It is worth also looking out for bespoke sector guidance which is being published by the UK Government on an ongoing basis, for example this Guidance for the Higher Education and Research-Intensive Sectors.
Tread carefully here. Although your transaction may not trigger mandatory notification, you are still encouraged to make a voluntary notification if you think it might otherwise be of interest from a national security perspective.
Additionally, the UK Government can “call-in” transactions that were not notified but which have completed since 11 November 2020 and raise national security concerns. It can do this for up to five years after the transaction happened (although must act within 6 months of becoming aware of the relevant transaction, or within 6 months from 4 January 2022 if parties have made the Investment Security Unit aware during the transitional period).

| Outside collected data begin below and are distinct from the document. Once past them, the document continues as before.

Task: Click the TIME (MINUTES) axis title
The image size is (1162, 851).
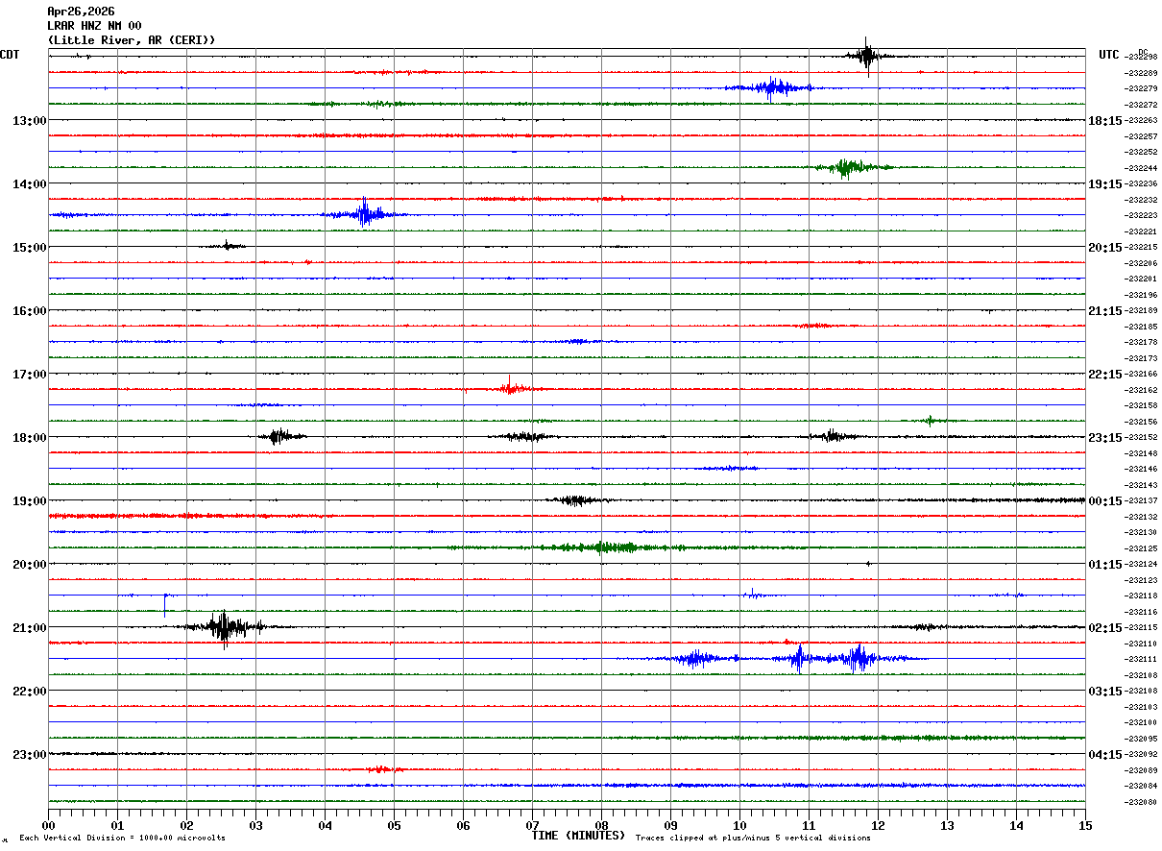Action: 579,836
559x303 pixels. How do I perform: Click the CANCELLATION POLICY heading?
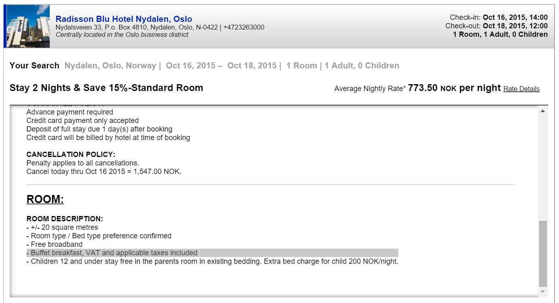coord(71,155)
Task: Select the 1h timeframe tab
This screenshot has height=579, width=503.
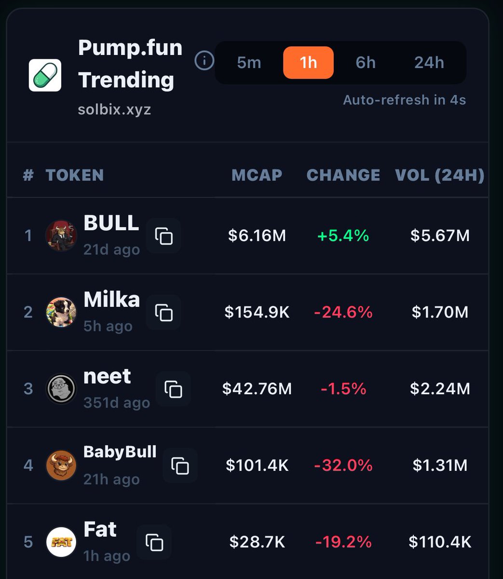Action: (x=308, y=63)
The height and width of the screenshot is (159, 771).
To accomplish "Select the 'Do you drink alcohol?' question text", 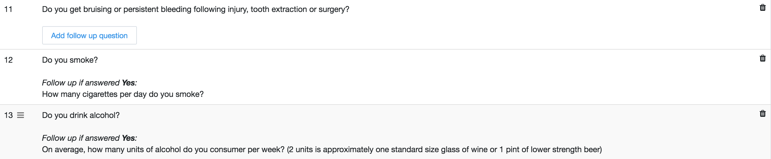I will 81,115.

Whether or not a transaction is called in will depend on the Government’s assessment of three risk factors – the “target risk”, the “control risk” and the “acquirer risk”. This Section 3 Statement sets out more detail around the matters that will be considered when assessing the risk factors above. It is high level in nature but deliberately so to ensure the Government’s powers are sufficiently flexible to protect the nation and due to the sensitivity of national security. Whether or not to exercise the “call-in” power will be decided by the Government on a case-by-case basis.

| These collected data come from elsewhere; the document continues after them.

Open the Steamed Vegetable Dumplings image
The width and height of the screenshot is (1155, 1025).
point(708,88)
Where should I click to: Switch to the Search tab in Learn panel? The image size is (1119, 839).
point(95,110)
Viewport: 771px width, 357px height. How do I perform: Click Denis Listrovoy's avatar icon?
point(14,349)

So it’s worth having the regime in mind at an early stage, to think through all possible angles.
You need to see if what you are planning to do constitutes a “trigger event”.
This is where the wide scope of the regime has generated much interest and feedback because we are not just talking about a change of control (≥50%) of the relevant business or assets. It also captures minority investments, intragroup transactions and, largely, does not distinguish between solvent and insolvent transactions.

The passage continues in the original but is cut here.